Поднялся стройный, элегантный Центнарович.

— А скажите, пан кандидат, — обратился он к Пухевичу, — чем объяснить, что в программе отсутствует тезис о необходимости захвата власти рабочим классом, нет ни слова о роли государства, о его функции после революции… Ничего не говорится о замене буржуазной административной машины народной властью… А ведь, как известно, эти идеи высказывались еще Марксом и Энгельсом в «Манифесте Коммунистической партии».

— Это все так, — весьма уважительно проговорил Пухевич. — Но сейчас главное — пропаганда социалистических идей, экономическое освобождение трудящихся. И вообще — многие пункты Брюссельской программы я считаю ошибочными.

— Например?

— Можно и примеры привести. Во-первых, я считаю принципиальной ошибкой, что в этой программе нет ни малейших намеков на сочетание борьбы за социальное освобождение с национально-освободительной борьбой.

— Пан кандидат абсолютно прав, — сказал, ни на кого не глядя, Савицкий, — как ни крути, а национальный вопрос не обойдешь, он был и останется самым актуальным политическим вопросом.

— Да, да, и я целиком с этим согласен, — воскликнул Пацановский, — пока Польша не освободится от гнете самодержавия, мы не имеем права игнорировать национальный вопрос.

— Иначе нас не поймет народ, — тихо, но веско резюмировал Савицкий.

— И потом, учтите, — вставил Пухевич, — Брюссельская программа даже не упоминает о самостоятельности революционных движений Литвы, Украины, Белоруссии…

— Но это же само собой разумеется, — кипятился Феликс. — Когда совершится революция, все вопросы разрешатся сами собой, все беды и несправедливости будут ликвидированы, а социальная революция одновременно ликвидирует как социальный, так и национальный гнет.

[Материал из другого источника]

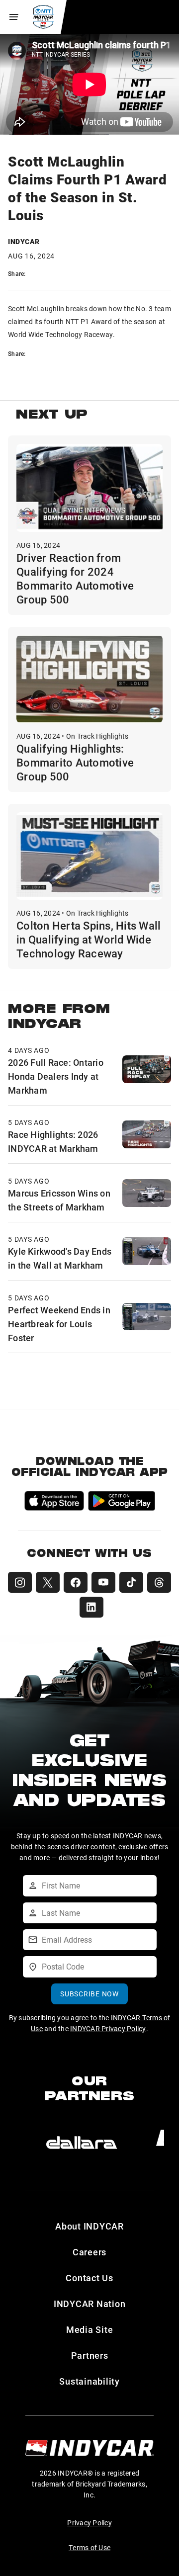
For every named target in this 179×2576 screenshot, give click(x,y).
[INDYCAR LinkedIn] (91, 1607)
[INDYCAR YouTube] (103, 1582)
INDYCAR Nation (90, 2304)
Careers (89, 2252)
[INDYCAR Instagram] (20, 1582)
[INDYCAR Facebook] (76, 1582)
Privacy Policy (89, 2522)
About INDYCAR (89, 2226)
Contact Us (89, 2278)
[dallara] (81, 2142)
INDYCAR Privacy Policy (108, 2028)
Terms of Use (89, 2547)
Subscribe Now (89, 1993)
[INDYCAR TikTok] (131, 1582)
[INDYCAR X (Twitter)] (48, 1582)
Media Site (89, 2329)
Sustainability (89, 2381)
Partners (89, 2355)
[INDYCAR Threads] (159, 1582)
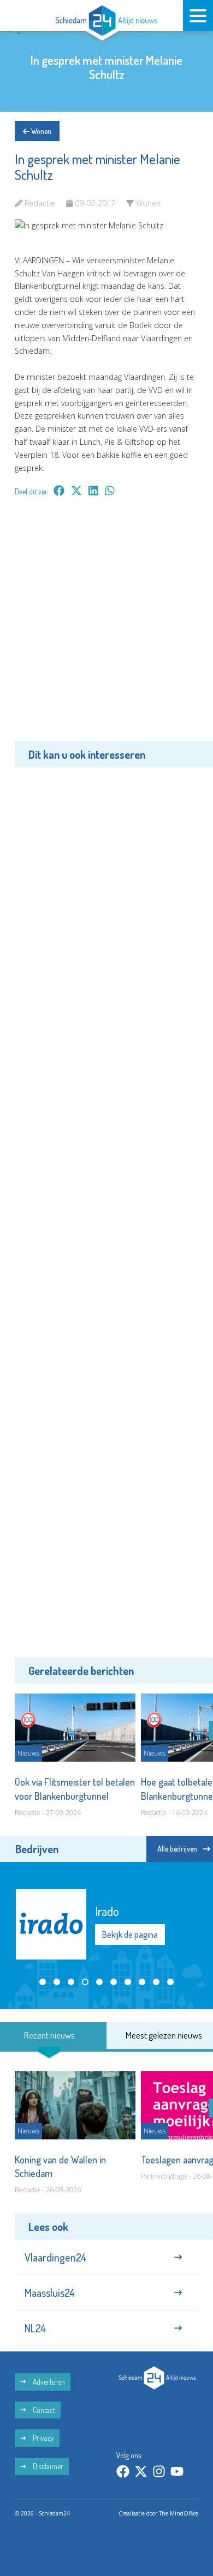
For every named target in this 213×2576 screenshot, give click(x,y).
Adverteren (48, 2381)
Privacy (42, 2437)
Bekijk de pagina (130, 1941)
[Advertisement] (106, 627)
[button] (43, 1982)
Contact (43, 2410)
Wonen (40, 131)
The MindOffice (178, 2513)
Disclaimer (47, 2466)
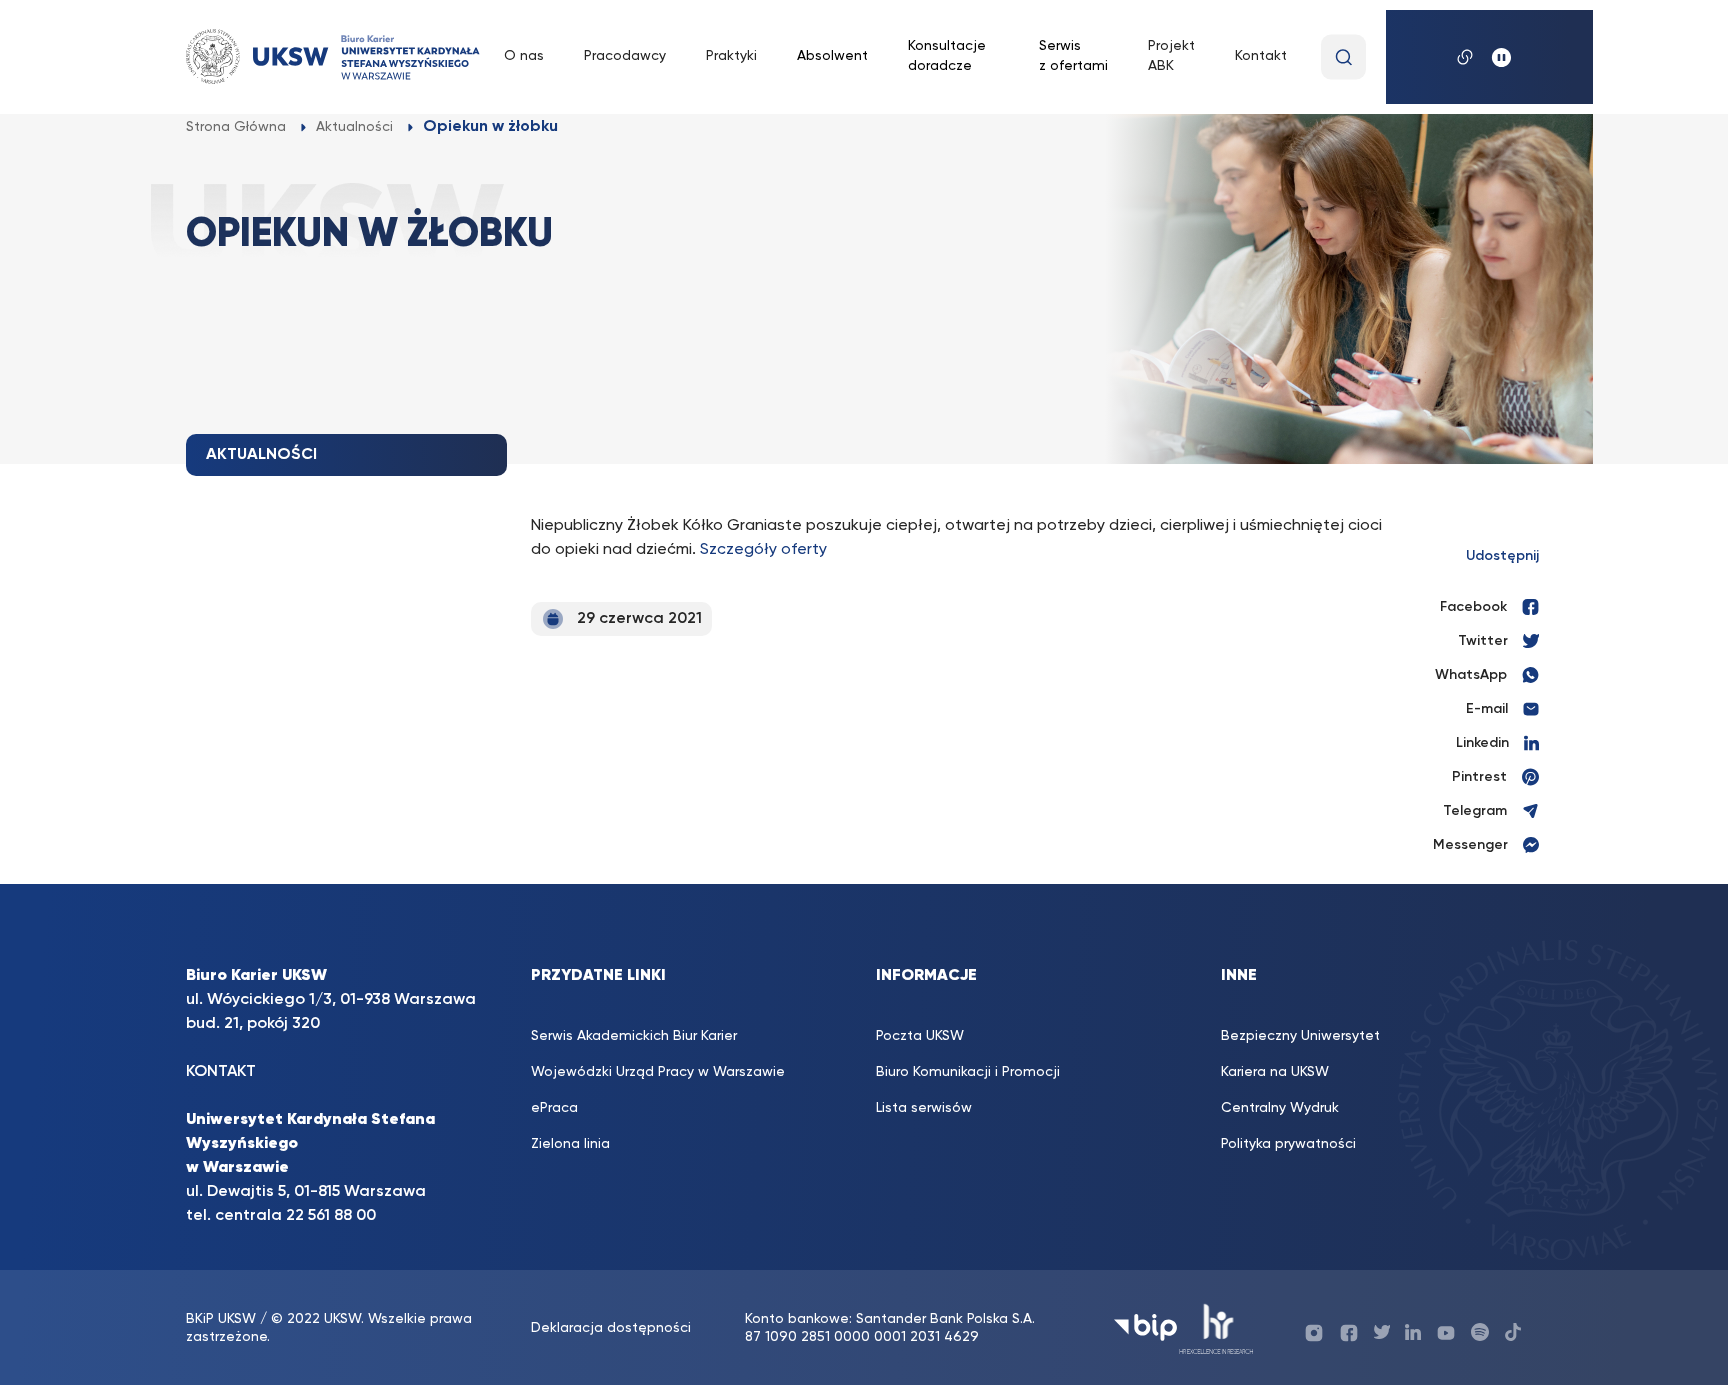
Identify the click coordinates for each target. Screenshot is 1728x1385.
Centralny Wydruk (1280, 1108)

И тут вмешался в спор молчавший до сих пор молодой рабочий:

— Погодите, — громко сказал он, — а почему все надежды возлагаются на революцию? Почему нельзя еще до революции добиваться самых обыкновенных политических свобод? Свободы слова, собраний, рабочих профсоюзов?

— Да потому, что русское правительство никогда не пойдет даже на это.

— Самодержавие изживает самое себя, — сказал Пухевич, — и наша задача сейчас — вести пропаганду, Конить силы, добиваться социальных преобразований.

— Легальным путем? — иронически улыбнулся Феликс.

— Да, в том числе и легальным путем. Организовывать рабочих, поддерживать их экономические требования, бороться за сокращение рабочего дня, страхование, повышение зарплаты…

— Но как?

— Путем забастовок на фабриках и заводах, а если надо, то и путем всеобщей стачки… Ну, кто мне докажет, что я не прав?

В голосе Казимежа было столько убежденности, что никто не решился возразить.

Но после некоторого молчания поднялся Вацлав Гандельсман:

— Уповать на широкое участие народа в революции, по крайней мере, наивно.

Ян Пашке спросил:

— Но позвольте, пан Гандельсман… Вы-то себя считаете революционером?

— Разумеется.

— Тогда каким образом без народа, как я вас понял, вы надеетесь переустроить общество?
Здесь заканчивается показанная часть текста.